Just to be completely accurate, DMS doesn't form just during the boil. DMS FORMS, if there are significant DMS precursers in your wort, anytime the wort is over 140 degrees. But, during the boil is when DMS that has formed is released through the bubbles that come out of the wort while boiling.
Where you have significant precurseres is dependent mostly on what type of malt you use. The lower degree to which barley is malted, the more DMS potential of that malt.

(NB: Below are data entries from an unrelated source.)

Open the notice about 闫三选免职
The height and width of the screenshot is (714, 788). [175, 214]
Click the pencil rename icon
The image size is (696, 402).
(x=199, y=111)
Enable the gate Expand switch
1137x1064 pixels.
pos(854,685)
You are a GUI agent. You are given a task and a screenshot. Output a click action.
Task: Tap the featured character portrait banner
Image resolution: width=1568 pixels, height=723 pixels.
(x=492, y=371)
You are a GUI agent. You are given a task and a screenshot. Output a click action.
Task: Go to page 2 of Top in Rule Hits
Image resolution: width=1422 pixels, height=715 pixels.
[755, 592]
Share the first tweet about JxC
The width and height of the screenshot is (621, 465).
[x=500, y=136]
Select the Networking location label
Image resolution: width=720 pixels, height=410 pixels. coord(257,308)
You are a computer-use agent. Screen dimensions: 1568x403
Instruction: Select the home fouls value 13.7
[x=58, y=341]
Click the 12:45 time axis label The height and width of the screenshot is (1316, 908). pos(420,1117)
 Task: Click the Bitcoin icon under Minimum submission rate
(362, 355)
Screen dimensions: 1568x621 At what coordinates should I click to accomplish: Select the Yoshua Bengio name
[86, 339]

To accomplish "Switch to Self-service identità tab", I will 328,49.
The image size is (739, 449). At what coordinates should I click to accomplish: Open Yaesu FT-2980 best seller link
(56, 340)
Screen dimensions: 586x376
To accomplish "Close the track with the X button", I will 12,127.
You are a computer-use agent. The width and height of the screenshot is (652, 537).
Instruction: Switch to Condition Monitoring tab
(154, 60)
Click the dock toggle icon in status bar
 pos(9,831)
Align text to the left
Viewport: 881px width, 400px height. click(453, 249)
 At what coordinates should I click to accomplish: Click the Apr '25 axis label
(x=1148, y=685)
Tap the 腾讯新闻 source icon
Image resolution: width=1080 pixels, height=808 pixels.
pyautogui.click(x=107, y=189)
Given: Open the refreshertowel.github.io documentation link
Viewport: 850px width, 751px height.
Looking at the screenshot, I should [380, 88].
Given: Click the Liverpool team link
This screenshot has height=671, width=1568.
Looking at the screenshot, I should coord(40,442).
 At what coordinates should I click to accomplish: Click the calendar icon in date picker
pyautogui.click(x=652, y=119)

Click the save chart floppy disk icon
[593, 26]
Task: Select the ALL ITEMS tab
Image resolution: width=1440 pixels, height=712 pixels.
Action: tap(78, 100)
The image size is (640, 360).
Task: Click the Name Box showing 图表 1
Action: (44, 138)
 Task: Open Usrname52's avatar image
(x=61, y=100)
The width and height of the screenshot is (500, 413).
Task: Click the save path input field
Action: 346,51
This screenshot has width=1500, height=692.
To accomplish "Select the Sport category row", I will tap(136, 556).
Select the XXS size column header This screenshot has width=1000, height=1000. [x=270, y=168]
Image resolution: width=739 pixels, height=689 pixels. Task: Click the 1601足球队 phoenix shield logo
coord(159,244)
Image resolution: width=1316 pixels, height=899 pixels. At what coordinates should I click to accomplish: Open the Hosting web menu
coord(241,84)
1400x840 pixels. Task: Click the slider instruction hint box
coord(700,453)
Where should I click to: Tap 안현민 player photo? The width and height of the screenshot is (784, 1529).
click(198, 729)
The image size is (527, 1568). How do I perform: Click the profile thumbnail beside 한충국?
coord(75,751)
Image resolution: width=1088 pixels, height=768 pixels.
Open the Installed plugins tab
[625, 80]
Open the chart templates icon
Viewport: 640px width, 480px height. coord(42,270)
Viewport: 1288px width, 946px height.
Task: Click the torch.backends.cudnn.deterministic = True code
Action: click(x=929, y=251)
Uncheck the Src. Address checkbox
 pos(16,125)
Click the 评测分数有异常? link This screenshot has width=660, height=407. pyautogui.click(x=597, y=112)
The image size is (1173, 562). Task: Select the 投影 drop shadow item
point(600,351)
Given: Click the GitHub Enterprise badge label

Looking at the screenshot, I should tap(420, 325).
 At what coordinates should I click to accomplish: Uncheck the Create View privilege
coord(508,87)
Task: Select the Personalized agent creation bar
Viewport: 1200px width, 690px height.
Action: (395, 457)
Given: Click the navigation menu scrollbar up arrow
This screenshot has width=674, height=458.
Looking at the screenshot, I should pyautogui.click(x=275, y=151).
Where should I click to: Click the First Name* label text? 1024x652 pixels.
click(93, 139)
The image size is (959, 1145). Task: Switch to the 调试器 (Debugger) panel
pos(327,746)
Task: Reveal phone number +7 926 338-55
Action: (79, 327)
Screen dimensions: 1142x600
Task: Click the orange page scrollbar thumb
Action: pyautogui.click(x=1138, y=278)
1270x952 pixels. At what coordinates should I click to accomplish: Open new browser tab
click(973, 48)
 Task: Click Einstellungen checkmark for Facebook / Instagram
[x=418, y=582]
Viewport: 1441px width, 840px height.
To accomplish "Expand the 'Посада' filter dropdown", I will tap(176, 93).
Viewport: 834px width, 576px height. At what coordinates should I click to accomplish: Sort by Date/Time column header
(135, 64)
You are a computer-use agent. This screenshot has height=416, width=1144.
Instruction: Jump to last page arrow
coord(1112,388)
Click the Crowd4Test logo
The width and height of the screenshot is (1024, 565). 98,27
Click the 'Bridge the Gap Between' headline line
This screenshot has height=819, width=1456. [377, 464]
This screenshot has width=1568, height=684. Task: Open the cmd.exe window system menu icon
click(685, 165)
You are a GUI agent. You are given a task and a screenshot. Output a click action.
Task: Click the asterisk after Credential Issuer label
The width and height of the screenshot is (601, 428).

So, if you are using Pilsner Malt, then you have significant chance of creating DMS. If you are using 2-row, it is reduced and so on with other malt types.
It is very true though that if you are brewing extract brews, DMS is not as much of a concern and that is probably why Baccus is not noticing any problem with his beers even though he boils with the lid on.
For all-grain though, DMS is a very real concern and should be avoided if at all possible. DMS is not merely an academic subject in the world of brewing. Comercial brewers deal with it by venting the tops of their brewhouses and collecting condensation from the inside of the brew kettle so as to prevent DMS from falling back into the wort.
All this is simply the long way of saying what has already been said. Definitely use a lid to get your wort up to a boil if needed, but once you have reached a boil, you should remove the lid in order to facilitate removal of DMS from your wort.
Additionally, DMS is one of the reasons that it is so important that you cool the wort quickly after boiling. As long as the wort is between 212 and about 140, new DMS is being created and since you are no longer boiling it will not boil off. Therefore, the faster you get that temperature down, the less DMS will be in the beer.